(Collected data entries)
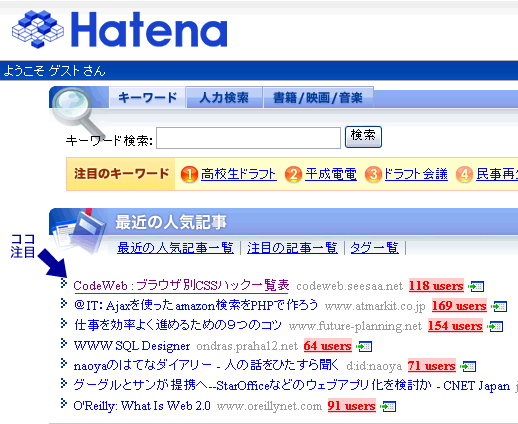Open the 高校生ドラフト keyword link
Viewport: 518px width, 424px height.
pyautogui.click(x=239, y=174)
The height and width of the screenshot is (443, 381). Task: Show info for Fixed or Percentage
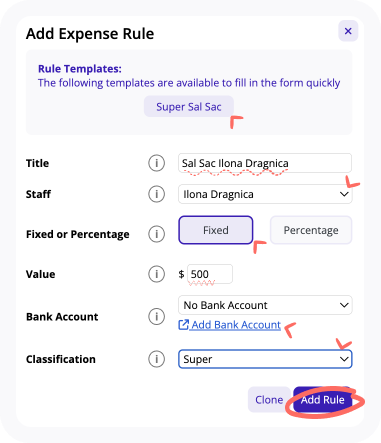tap(156, 234)
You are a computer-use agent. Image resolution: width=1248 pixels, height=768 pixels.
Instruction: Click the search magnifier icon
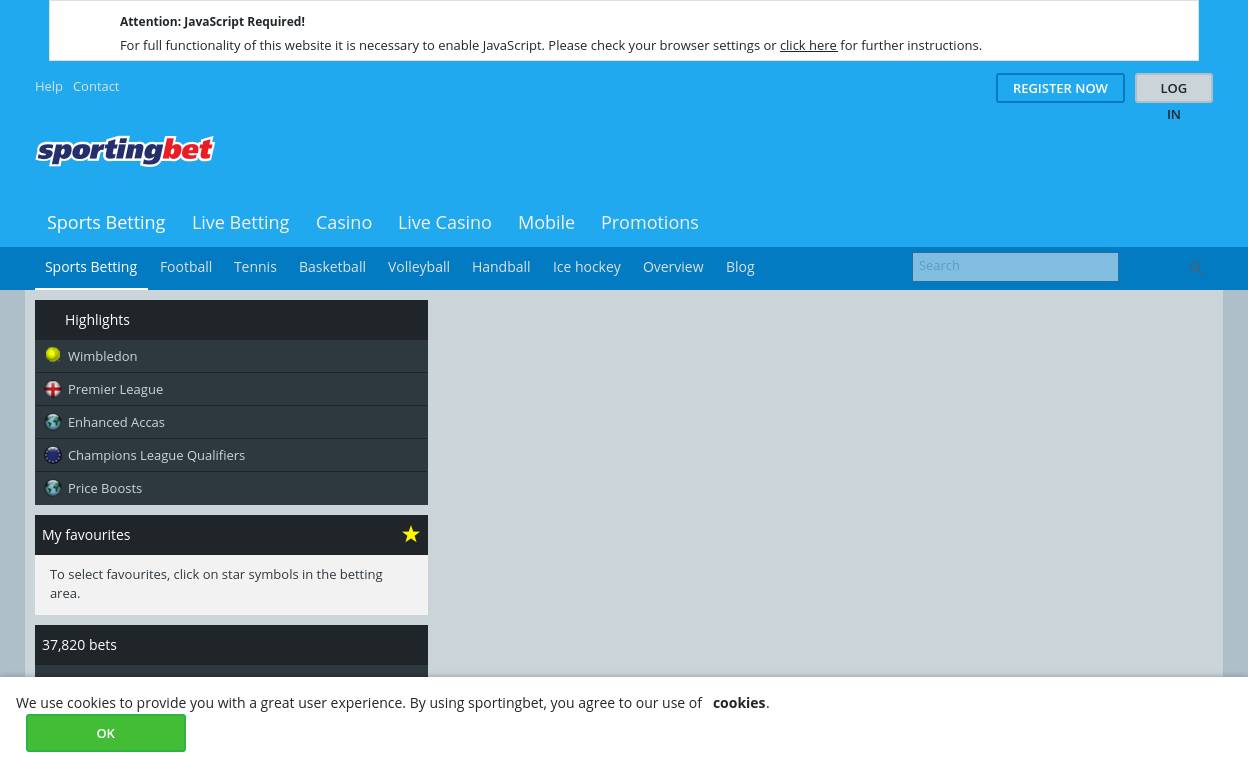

About this exercise
Please output the lines from the line that contains "The height and" through the end of the records, both ends included, exactly and with no pictures.

Written response
The height and width of the screenshot is (443, 381). Task: Show info for Fixed or Percentage
tap(156, 234)
You are a computer-use agent. Image resolution: width=1248 pixels, height=768 pixels.
Instruction: Click the search magnifier icon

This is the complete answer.